I have barely gotten into any of the theology of Buddhism during this article! Don’t worry, I’ve written enough already. In this article the point isn’t so much the theological beliefs of Buddhism anyway. The monks stressed Buddhism is a religion, but they also stressed that it is entirely compatible with Islam, Christianity, or anything else you practice. Those religions focus on God and the world, Buddhism focuses solely on spiritual development and escaping from the world’s suffering. The Afternoon Meditation Monk even used the words Angel and Demon to describe some of the cosmic elements of Buddhist theology; when thought of in the right way, they fit. Even the book they wrote claimed that if you prefer to think of reaching Nirvana (Enlightenment/Escaping the Wheel of Reincarnation) as rejoining God separate from the cycle of death and rebirth, that was entirely fine!

No, I wanted the article to be about my experiences with delving, for the first time seriously, into meditation and how I think it relates to some modern concepts present in the most basic of Buddhist philosophy. I could discuss a lot more than I already have, both in my personal interpretation of the religion and meditation or in the personal effects that were born from going through all of this. Like how before the retreat I constantly made mistakes typing on my phone or on the computer, but after mindfulness training the errors dropped dramatically without adding time to typing mostly because I was more conscious of finger placement. If anyone reading this wants to discuss more about this subject, either because you disagree or I wasn’t clear on something, please do message me or leave a comment. Before Wat Pa Tam Wua I was already very attracted to Buddhist thought, afterward I only got a stronger disposition toward how positive it can be for everyone! If you get a chance, take a look for yourself and think about booking your next vacation for Thailand where you can stopover in Mae Hong San to learn meditation at Wat Pa Tam Wua. I might end up going back one day myself!

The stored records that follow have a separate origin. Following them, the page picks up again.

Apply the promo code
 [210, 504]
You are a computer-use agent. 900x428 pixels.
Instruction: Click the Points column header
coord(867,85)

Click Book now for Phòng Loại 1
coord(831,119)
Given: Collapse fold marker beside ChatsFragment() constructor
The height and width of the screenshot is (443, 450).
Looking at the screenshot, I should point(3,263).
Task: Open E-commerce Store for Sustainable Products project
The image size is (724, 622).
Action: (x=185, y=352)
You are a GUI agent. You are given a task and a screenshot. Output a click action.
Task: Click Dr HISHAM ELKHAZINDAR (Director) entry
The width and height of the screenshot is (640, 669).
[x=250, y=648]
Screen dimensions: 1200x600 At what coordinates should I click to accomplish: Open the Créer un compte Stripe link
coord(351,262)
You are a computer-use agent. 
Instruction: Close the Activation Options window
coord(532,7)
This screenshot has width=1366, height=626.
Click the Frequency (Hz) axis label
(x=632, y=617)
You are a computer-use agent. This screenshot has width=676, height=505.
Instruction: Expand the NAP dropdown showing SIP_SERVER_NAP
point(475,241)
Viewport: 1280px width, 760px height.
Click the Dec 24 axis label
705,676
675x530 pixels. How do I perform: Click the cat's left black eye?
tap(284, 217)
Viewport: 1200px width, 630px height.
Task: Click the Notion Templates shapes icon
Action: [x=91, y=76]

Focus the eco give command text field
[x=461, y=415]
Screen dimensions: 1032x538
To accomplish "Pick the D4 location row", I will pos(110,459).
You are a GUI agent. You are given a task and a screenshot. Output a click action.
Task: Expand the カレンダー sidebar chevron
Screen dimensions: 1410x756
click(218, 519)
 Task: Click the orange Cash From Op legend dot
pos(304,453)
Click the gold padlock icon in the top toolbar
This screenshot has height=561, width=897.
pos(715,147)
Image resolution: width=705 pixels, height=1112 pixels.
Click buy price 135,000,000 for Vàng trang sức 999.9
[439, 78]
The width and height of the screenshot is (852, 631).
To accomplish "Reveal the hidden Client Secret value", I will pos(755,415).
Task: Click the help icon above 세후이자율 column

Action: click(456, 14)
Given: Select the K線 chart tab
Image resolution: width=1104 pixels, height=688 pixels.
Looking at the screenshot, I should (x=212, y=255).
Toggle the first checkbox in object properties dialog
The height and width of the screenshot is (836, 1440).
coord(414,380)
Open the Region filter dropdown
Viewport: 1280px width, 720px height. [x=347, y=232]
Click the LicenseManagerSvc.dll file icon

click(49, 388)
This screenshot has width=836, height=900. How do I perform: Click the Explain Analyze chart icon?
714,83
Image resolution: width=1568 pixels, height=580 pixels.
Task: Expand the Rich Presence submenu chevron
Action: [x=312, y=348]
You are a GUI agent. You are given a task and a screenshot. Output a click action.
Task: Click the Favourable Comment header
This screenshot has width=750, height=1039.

I can’t finish, though, without mentioning Pachi Dog. He is the Monastery’s Mascot if there ever was one! He constantly hung out in the Dharma Hall during meditations and generally provided a fuzzy face to bring happiness to all patrons of the monastery. I have never met a more chill dog in my life. Helpful too! Every time the monks DINGed the bell to summon us to meditation, he would howl as loud as he could. It was as if, in his little doggy brain, he thought “There’s no way the humans will hear that DINGing…” before shouting for all to hear “HEY, HEY EVERYONE, COME TO THE DHARMA HALL! THE MONKS ARE COMING! DON’T MISS MEDITATION! COME ON!!!” Pachi Dog is a good dog. If any animal can reincarnate up the ladder and into a human in its future life, Pachi Dog is it.

One comment

  1. This was fascinating. And well described as you understood and learned. Parts of it reminded me very much of past experiences w meditation and mindfulness. And I love the point that these elements can be incorporated as part of /connected to chosen religions. So often those conflicts in religion focus on “brain beliefs” rather than our unique core being and connection to spirit/energy. I’d love to talk w you more about this … trying to focus positively means I can’t be sad w time/distance … joyful for the insight. It also reminds me of why (w the focus on actions/feelings within the body) there can be true energy connection between mothers and children -irrespective of time, distance, age. Another thought – Worry can be “brain based” – full of words/concerns racing- but when mind/body focused, sensation/mindfulness can also give us clues, calm, direction that may/may not warrant action.